Monday, June 08, 2009

A Weekend Walk

A few years back I saw an item in our local newspaper about a retired man who decided to walk every street in the city. As I recall, it took him about three years of daily walks. Lately I've been thinking it would be an interesting photographic project to not only walk along all the streets but also document them - however since I have not retired, it would probably take me about twenty years. And there must be some areas where there are streets full of houses with little variety.

Still, at the weekend I needed to visit a certain greengrocery shop, and decided since I haven't been exercising much lately, I would walk instead of driving, and take my camera along.

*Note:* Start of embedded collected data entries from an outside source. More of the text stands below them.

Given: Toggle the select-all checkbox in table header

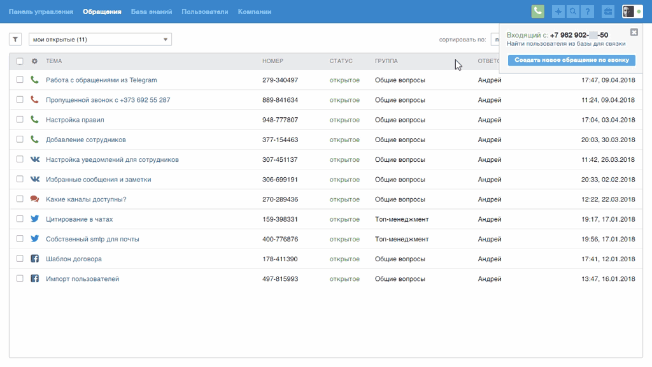Looking at the screenshot, I should pyautogui.click(x=20, y=61).
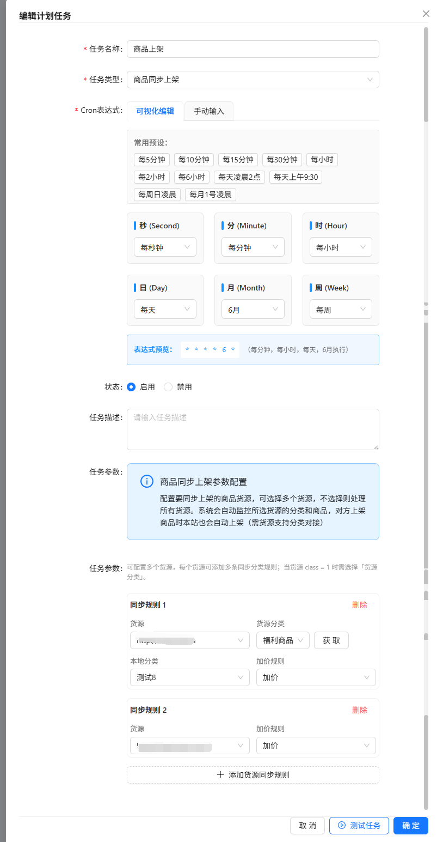Click into the 任务描述 text area

[253, 429]
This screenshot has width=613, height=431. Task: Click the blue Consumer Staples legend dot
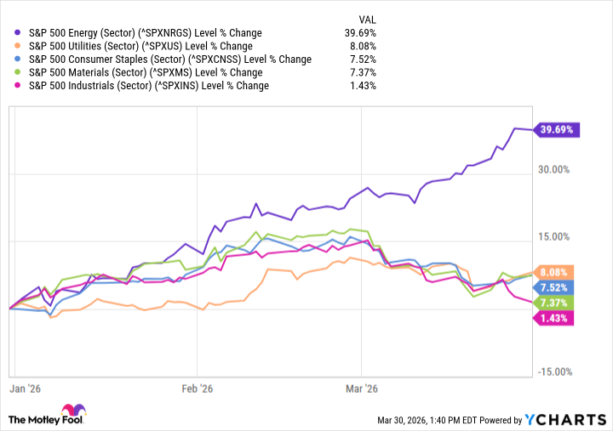(x=19, y=60)
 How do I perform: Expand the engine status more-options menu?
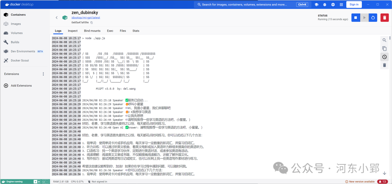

We live in a moderately well off area, but it is only about a block or two, after crossing the river, a busy dual carriageway road, and a railway line in quick succession, before the character of the neighbourhood changes.

First comes the polytechnic which sports this mural on the wall.



Further up the road, this joyful sculpture by Llew Summers was shining in the late afternoon sun.



For as long as we have lived here (about twentyfive years) this boat has been sitting on this corner section. I can't help wondering what the story is behind it.



This is actually a bare brick wall. Again, I wonder what actually goes on in this building.



On the way back I noted the graphic quality of the red and blue building and circles of barbed wire. This is by the railway yards



where someone has abandoned a shopping trolley - quite a distance from any supermarket.



Up the railway line you can just see the centre of the city.